%%
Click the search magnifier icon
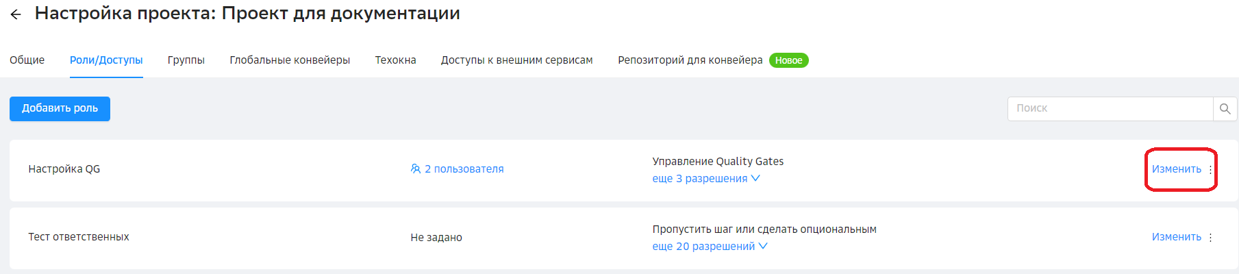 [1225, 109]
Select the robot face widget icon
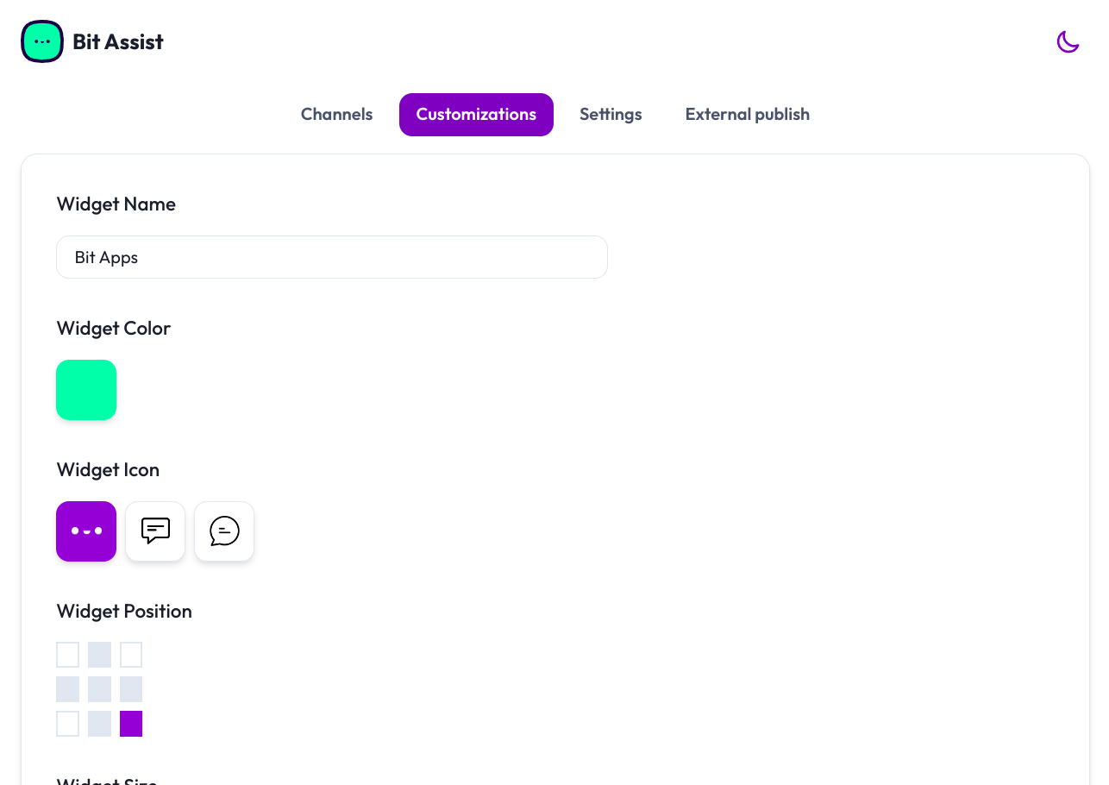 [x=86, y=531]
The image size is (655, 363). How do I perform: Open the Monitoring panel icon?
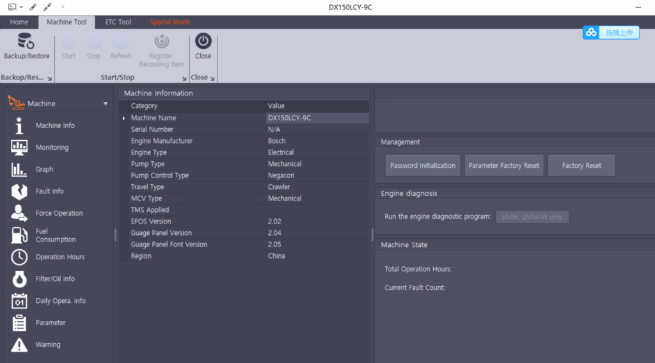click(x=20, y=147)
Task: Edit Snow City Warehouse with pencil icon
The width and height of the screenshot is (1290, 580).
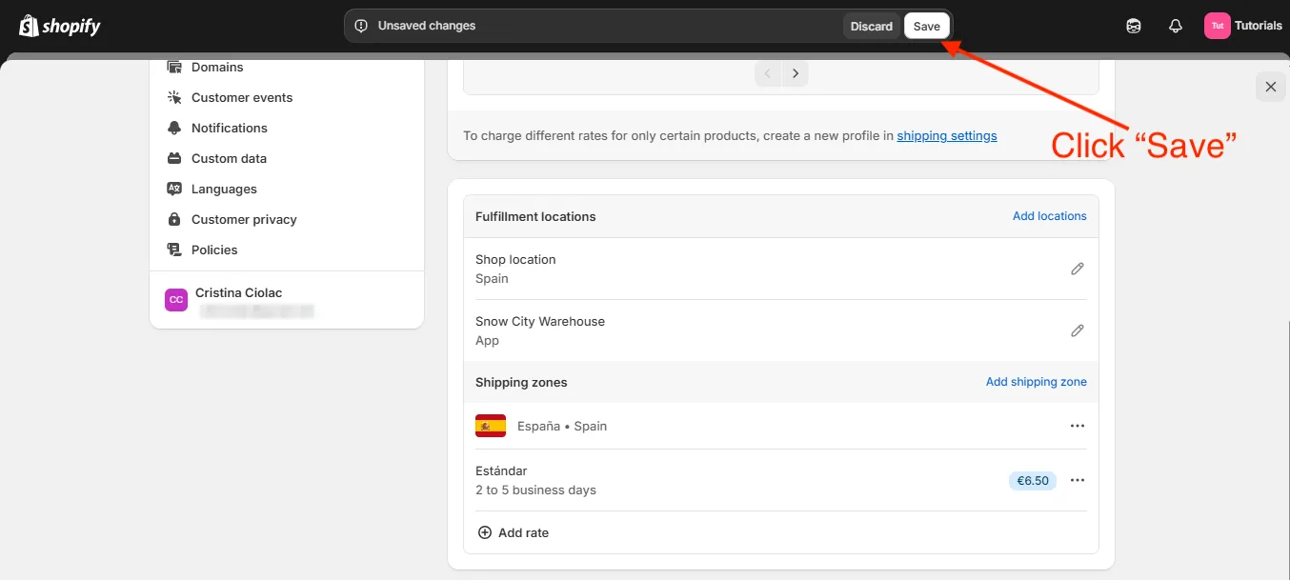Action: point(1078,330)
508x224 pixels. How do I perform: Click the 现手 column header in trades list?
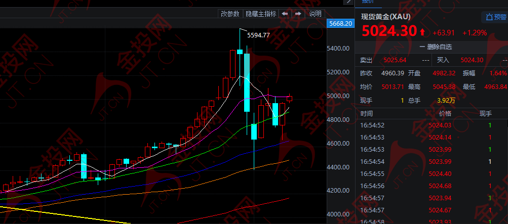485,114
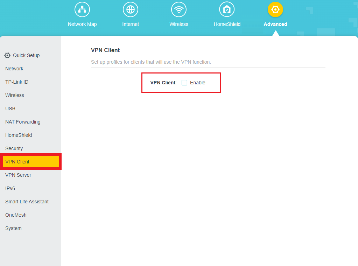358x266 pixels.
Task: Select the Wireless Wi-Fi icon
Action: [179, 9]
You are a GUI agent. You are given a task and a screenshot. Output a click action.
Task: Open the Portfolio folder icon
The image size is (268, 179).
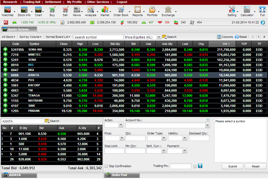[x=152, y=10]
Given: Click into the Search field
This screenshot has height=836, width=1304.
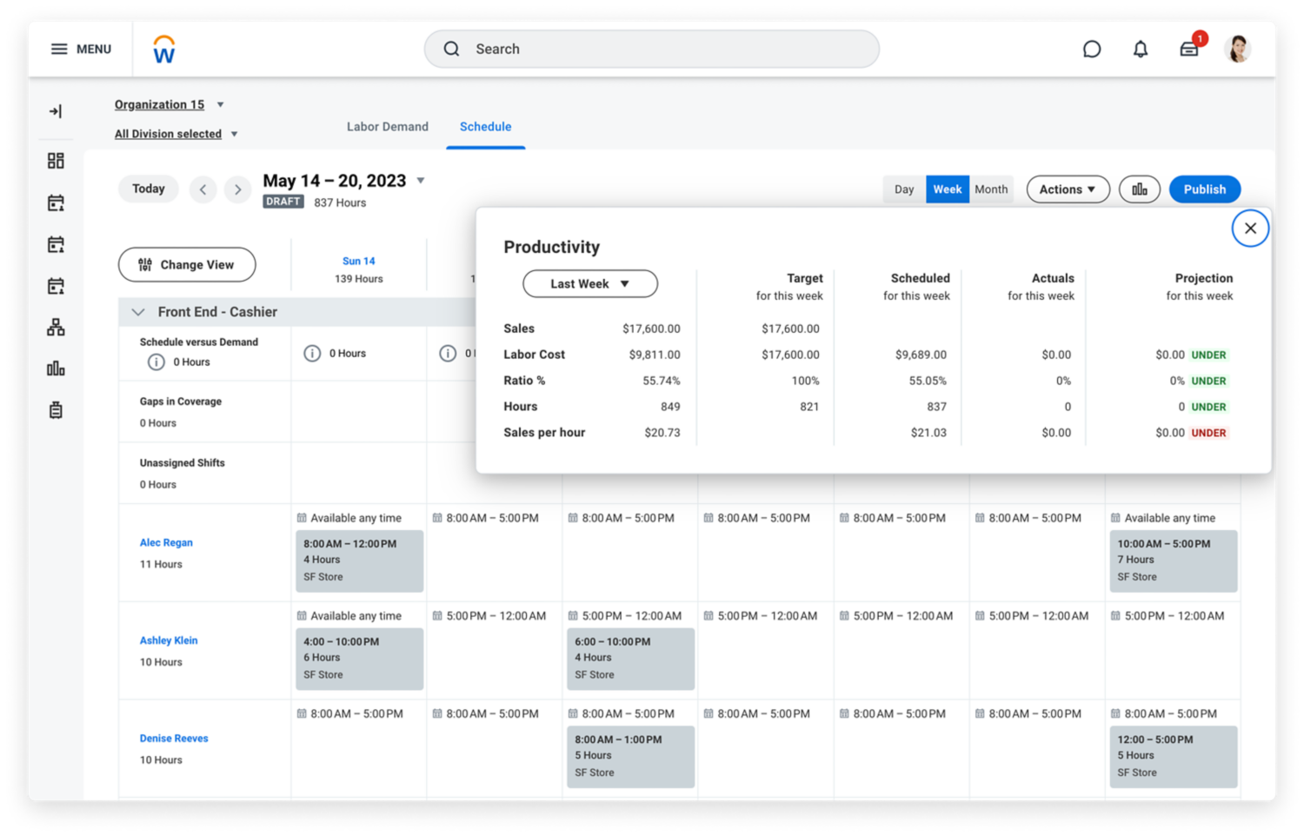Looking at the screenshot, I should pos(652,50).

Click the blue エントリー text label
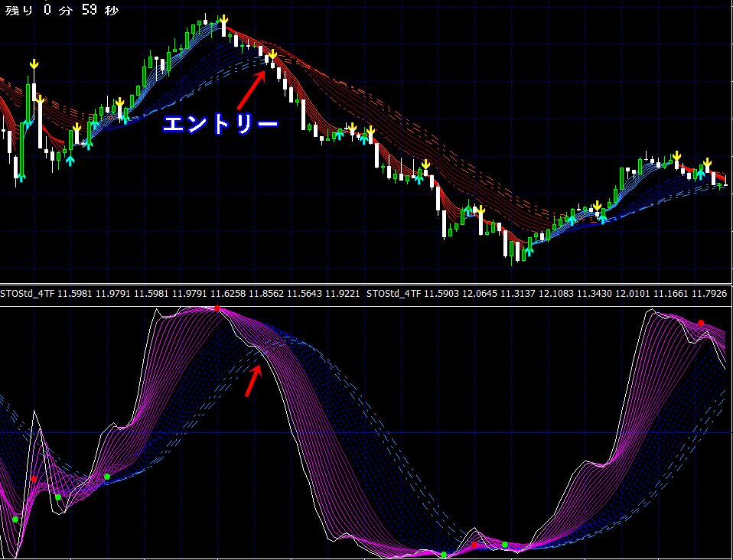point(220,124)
%%
-- Instructions to follow --
Set down word for word each line from the one containing "Task: Open the Portfolio folder icon" through the end of the material, and keep the pictures out of it.

-- Response --
Task: Open the Portfolio folder icon
The image size is (268, 179).
[x=152, y=10]
Given: Click into the Search field
This screenshot has height=836, width=1304.
Looking at the screenshot, I should pos(652,50).

Click the blue エントリー text label
point(220,124)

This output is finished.